TASK DIRECTIONS
From the line containing "Task: Click All Programs in the Start menu" through the last line of the entries, set down every line exactly and add nothing.

Items from a data source
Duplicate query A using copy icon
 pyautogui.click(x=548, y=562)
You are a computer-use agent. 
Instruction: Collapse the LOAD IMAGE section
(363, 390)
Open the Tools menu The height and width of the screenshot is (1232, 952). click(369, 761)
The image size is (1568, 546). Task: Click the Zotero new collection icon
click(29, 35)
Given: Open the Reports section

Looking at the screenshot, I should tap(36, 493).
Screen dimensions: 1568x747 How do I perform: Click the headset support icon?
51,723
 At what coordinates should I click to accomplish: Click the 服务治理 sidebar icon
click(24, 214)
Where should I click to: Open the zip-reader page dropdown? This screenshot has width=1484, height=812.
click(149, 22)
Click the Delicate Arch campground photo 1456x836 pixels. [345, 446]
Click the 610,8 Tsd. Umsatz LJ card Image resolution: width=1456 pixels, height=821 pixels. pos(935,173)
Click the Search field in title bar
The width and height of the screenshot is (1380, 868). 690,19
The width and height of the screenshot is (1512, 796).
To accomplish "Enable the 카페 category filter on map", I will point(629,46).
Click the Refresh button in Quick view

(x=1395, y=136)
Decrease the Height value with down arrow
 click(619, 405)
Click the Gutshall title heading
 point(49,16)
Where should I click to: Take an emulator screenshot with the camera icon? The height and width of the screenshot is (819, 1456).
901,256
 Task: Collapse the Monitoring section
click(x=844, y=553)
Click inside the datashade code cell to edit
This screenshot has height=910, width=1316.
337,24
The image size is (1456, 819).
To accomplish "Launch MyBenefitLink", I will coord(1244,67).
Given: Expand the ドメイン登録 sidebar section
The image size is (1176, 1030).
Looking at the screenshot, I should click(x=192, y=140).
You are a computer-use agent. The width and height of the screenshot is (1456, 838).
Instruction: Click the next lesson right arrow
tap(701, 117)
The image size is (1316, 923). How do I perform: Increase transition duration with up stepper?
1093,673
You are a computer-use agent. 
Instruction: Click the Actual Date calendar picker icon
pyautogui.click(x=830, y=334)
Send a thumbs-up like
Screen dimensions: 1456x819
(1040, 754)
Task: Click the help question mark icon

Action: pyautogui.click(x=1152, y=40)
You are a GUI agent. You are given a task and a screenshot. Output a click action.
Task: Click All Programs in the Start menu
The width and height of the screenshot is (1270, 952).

OUTPUT OF THE TASK
Task: Click All Programs in the Start menu
The width and height of the screenshot is (1270, 952).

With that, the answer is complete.